Having braved the rain, wind and snow of winter in the indycamp’s early months, campers laughed off any notion they might be embarrassed at the fact they didn’t realise the protest was entirely redundant until midsummer.
“I’m not the slightest bit abashed,” 41-year-old Findlay told The Daily Belter, while trying to flatten himself against a nearby wall. “It takes absolutely nothing away from the passion, sincerity and validity of our campaign,” he added, now mysteriously attempting to dive head-first into a large plant-pot.
But another camper, who said she was called Lorraine Smith VSS, was slightly more candid about the situation.
“I’ll be honest, when that judge told us the Scottish Government had supported independence all along – and indeed, had done since 2007 – I just thought about the midges.
“All – the – fucking – midges – and – fucking – wasps – and – fucking – smell of camping – ARRRRGGGGHHH.
“I’m going to fucking kill Terry.”
We spoke to campaign coordinator Terry Hudson on condition of anonymi – never mind.

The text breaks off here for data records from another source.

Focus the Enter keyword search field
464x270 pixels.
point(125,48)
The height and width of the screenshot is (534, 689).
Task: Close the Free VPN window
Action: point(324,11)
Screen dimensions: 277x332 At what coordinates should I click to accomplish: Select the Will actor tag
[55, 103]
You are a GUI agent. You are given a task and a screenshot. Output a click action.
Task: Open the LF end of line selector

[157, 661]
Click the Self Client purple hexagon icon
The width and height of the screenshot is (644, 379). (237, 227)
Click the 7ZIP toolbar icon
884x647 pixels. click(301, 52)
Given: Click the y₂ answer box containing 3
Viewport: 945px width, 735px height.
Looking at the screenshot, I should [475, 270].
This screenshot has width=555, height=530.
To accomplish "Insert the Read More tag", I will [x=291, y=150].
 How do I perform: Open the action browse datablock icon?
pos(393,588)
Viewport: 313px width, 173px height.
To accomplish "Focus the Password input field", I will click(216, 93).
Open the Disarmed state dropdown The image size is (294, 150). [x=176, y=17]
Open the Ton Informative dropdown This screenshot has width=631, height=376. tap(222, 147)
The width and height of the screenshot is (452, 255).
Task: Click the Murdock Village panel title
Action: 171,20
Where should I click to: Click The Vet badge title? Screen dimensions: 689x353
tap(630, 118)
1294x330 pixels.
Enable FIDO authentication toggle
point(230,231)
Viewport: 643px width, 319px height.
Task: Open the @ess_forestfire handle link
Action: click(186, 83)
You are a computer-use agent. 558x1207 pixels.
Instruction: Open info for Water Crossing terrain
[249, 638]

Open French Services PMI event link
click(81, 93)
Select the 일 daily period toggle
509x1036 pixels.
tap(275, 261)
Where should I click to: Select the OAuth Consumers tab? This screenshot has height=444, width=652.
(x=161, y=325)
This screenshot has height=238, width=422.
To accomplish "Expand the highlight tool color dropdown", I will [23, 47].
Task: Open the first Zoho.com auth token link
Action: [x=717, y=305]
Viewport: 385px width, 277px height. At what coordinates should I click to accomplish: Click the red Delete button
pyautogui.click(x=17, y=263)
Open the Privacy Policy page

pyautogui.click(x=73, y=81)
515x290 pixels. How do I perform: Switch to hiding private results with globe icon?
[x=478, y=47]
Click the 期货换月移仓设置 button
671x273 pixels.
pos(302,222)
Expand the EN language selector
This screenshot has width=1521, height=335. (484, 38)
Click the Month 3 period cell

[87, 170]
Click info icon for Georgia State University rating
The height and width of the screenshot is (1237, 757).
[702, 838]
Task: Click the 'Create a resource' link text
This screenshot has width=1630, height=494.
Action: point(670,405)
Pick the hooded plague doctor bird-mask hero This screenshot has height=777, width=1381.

Hudson said: “Honestly, we should have checked first. I just figured if the Scottish Parliament supported independence, we’d – you know – be independent already.”
“You know what they say – never assume,” he added with a nervous laugh. “It makes an ass of Lorraine and me.”
The former indycampers will now have to re-assimilate to Scottish civilisation, with most still believing that David Cameron is Prime Minister and Stewart Hosie is SNP deputy leader, while few imagined Jeremy Corbyn might still be in charge of the Labour Party.
Many also have divorce papers waiting to be signed, with the exceptions being the ones who were single to start with.
They also have no idea that David Bowie is dead, as evidenced by the fact they played the classic song ‘Heroes’ out of a boom-box once the judge had brought the court session to a close, causing onlookers in the stands to visibly cringe in grief and discomfort.